>> Start Page

Studio album by Willie Nile
- Released: 2010
- Genre: Rock
- Length: 39:05
- Label: River House Records Blue Rose
- Producer: Stewart Lerman Willie Nile Hirsh Gardner Frankie Lee Steuart Smith

Willie Nile chronology
| House of a Thousand Guitars (2009) | The Innocent Ones (2010) | American Ride (2013) |

= The Innocent Ones (Willie Nile album) =

The Innocent Ones is the seventh studio album from American musician Willie Nile. It was released in 2010 under Nile's River House Records and introduced "One Guitar", winner of the 2013 AIM Independent Music Awards for Best Social Action Song.

Professional ratings
Review scores
| Source | Rating |
| Popmatters |  |
| Lincoln Journal Star | A |
| Debaser |  |

== Critical reviews ==
L. Kent Wolgamontt of the Lincoln Journal Star named The Innocent Ones "one of the best rock n' roll records of 2011."

>> End Page
>> Start Dataset extract

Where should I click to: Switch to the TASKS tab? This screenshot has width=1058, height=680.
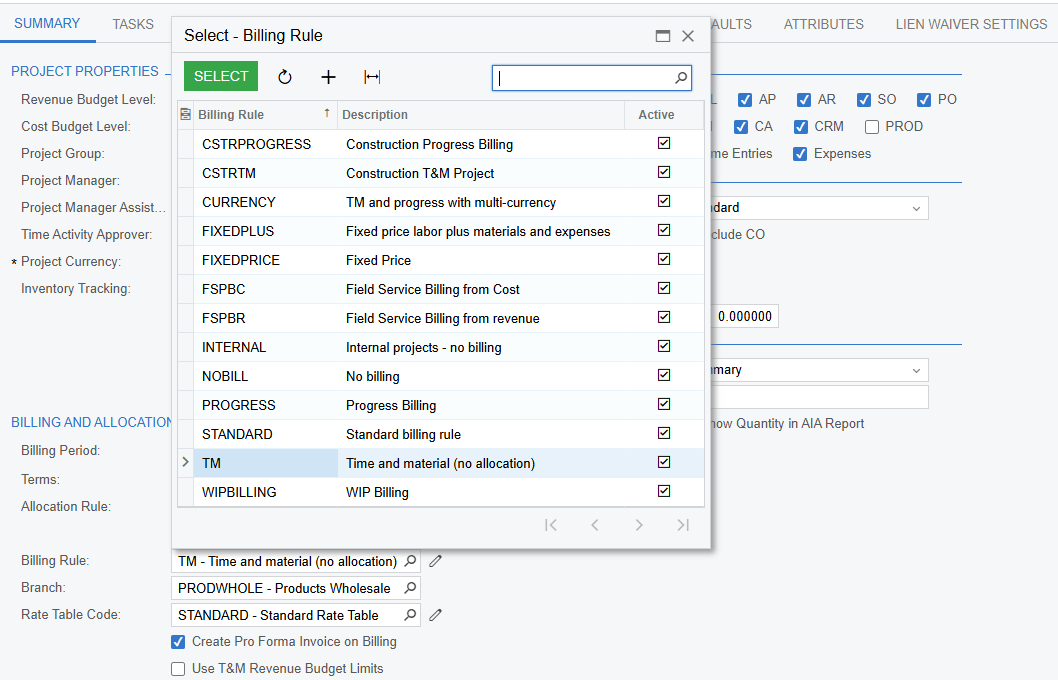pos(134,23)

>> End Dataset extract

Written problem 1:
Copy from the text on The Innocent Ones the part that opens with the words containing "Studio album by" and closes with "Social Action Song.".
Written problem 2:
According to the text on The Innocent Ones, which song from the album won the 2013 AIM Independent Music Award for Best Social Action Song?

Finished answer 1:
Studio album by Willie Nile
- Released: 2010
- Genre: Rock
- Length: 39:05
- Label: River House Records Blue Rose
- Producer: Stewart Lerman Willie Nile Hirsh Gardner Frankie Lee Steuart Smith

Willie Nile chronology
| House of a Thousand Guitars (2009) | The Innocent Ones (2010) | American Ride (2013) |

= The Innocent Ones (Willie Nile album) =

The Innocent Ones is the seventh studio album from American musician Willie Nile. It was released in 2010 under Nile's River House Records and introduced "One Guitar", winner of the 2013 AIM Independent Music Awards for Best Social Action Song.

Finished answer 2:
"One Guitar"